Segundo os jornais Yeni Safak e Star, os telefones destas personalidades foram "grampeados" a partir de 2011 por ordem da organização de Gülen, a quem Erdogan acusa de promover o escândalo político e financeiro sem precedentes que abala seu governo.
A existência dos "grampos" foi descoberta pelos procuradores nomeados recentemente pelo governo para controlar a direção das investigações contra a corrupção, foco das informações que alimentaram o escândalo.
O jornal Star estimou que cerca de 7 mil pessoas tiveram seus telefonemas monitorados ilegalmente.
Ao final da reunião do gabinete, o porta-voz do Governo, Bülent Arinç, confirmou as acusações: "estes procuradores devem pedir desculpas públicas a todas as pessoas que foram submetidas às escutas".
Além de Erdogan, entre as autoridades "grampeadas" estão o chefe da agência turca de Inteligência (MIT), Hakan Fidan, vários ministros, numerosos assessores, membros da oposição, empresários, responsáveis por organizações não governamentais e jornalistas, afirmam os dois jornais.

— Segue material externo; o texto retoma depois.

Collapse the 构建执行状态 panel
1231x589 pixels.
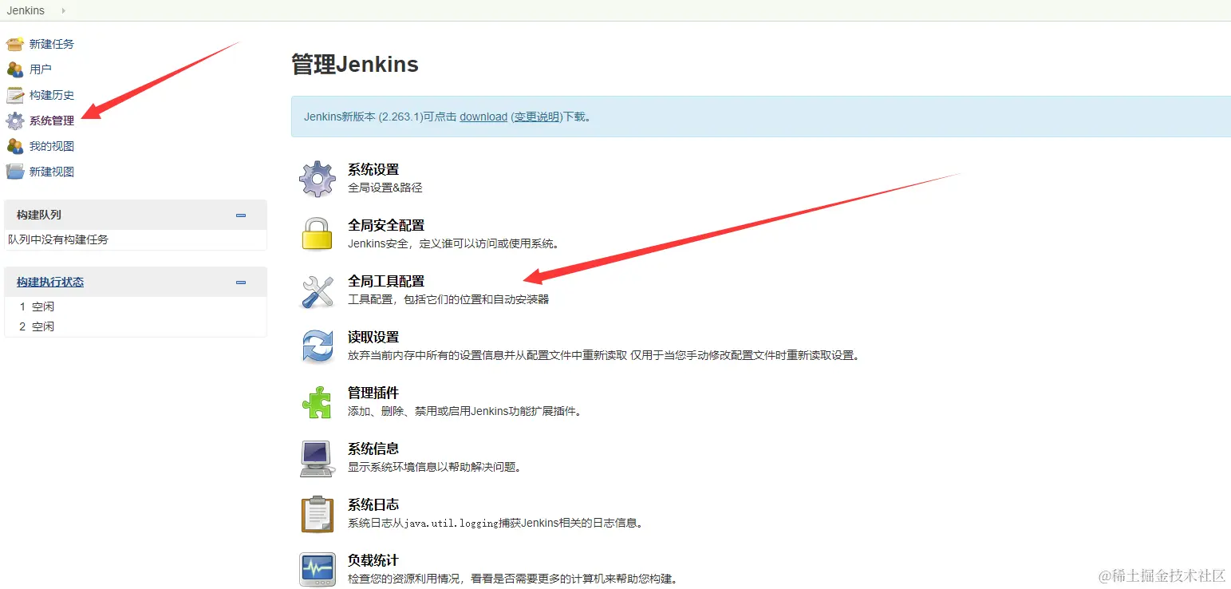240,282
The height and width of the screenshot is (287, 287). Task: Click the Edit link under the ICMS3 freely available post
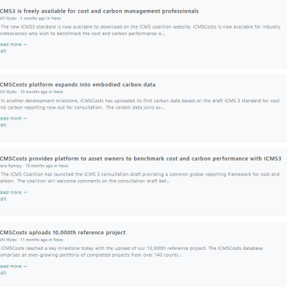click(x=3, y=51)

Um dos procuradores acusados pelos jornais, Adnan Cimen, negou categoricamente ter ordenado qualquer escuta. "Estas alegações são infundadas. Não ordenei qualquer operação ilegal".
O Parlamento turco discute um polêmico projeto de lei promovido pelo partido do governo - Justiça e Liberdade - destinado a reforçar os poderes do MIT, especialmente na área de escutas telefônicas.